> Extracted records
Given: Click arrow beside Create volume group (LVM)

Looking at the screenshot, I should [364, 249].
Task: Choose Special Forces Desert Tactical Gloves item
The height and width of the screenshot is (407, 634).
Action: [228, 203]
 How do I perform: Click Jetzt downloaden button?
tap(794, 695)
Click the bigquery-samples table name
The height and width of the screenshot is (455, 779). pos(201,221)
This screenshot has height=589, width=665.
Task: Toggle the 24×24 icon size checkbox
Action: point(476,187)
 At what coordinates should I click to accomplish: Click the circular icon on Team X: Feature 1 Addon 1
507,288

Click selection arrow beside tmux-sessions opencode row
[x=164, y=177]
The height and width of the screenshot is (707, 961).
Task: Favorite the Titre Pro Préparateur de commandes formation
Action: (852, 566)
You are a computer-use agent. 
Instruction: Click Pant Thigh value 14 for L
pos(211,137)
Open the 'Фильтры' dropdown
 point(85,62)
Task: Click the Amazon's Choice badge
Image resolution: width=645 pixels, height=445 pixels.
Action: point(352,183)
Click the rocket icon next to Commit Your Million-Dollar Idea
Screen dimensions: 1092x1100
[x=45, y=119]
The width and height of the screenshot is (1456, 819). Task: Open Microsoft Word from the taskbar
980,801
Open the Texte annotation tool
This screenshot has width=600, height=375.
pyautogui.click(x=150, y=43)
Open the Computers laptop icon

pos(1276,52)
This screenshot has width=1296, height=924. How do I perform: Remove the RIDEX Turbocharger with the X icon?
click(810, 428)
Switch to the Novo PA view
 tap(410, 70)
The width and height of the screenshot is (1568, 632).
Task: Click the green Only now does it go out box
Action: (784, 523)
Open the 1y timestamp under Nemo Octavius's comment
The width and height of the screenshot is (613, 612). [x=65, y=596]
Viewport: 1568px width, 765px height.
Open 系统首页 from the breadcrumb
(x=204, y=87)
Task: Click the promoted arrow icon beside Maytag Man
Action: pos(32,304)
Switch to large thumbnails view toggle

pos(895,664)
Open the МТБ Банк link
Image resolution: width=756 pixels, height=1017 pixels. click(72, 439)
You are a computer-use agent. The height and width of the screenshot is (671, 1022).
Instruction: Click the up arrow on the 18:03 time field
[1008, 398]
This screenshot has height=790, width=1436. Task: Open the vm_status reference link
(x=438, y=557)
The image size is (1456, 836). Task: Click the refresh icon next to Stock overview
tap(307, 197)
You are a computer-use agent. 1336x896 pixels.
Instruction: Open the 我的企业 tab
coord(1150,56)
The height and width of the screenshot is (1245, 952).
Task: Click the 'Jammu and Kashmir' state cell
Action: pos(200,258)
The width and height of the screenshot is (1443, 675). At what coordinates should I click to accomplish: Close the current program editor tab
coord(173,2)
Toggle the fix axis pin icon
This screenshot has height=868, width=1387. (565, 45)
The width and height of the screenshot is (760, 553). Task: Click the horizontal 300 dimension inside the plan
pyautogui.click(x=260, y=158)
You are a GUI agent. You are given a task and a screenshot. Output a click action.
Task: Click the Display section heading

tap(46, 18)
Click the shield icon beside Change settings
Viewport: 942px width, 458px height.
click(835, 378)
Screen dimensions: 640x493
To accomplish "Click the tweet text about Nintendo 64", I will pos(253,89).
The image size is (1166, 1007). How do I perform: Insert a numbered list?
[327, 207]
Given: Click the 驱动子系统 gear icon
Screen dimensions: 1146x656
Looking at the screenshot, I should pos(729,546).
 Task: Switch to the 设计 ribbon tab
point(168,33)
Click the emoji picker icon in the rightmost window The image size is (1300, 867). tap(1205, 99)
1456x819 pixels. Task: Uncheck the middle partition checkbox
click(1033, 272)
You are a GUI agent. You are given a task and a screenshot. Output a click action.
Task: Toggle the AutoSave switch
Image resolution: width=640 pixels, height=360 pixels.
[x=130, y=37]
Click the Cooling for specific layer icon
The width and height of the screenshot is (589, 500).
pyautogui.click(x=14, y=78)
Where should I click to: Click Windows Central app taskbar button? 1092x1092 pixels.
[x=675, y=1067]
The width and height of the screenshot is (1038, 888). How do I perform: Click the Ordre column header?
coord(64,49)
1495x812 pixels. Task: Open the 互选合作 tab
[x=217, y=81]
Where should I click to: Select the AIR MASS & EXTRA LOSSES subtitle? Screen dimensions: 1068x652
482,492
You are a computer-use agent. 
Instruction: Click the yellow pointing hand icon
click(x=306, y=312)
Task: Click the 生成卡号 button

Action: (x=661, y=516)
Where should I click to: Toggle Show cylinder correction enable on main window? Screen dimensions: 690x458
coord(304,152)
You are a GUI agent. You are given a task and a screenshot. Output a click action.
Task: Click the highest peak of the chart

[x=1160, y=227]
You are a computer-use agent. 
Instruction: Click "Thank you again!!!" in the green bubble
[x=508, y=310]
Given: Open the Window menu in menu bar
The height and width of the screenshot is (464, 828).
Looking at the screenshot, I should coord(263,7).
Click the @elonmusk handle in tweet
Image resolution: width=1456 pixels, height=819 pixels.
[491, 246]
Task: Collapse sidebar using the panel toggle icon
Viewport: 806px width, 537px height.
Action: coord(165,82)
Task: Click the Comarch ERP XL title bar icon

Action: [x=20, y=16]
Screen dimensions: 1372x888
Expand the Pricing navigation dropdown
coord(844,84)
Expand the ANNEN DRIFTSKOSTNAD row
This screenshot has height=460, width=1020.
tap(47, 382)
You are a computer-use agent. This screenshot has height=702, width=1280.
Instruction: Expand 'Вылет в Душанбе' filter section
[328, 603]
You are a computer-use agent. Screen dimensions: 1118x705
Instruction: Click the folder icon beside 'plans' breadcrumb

> Task
Report how many lines of the records above contain the word "green". Give only the number.

> Reply to the task
2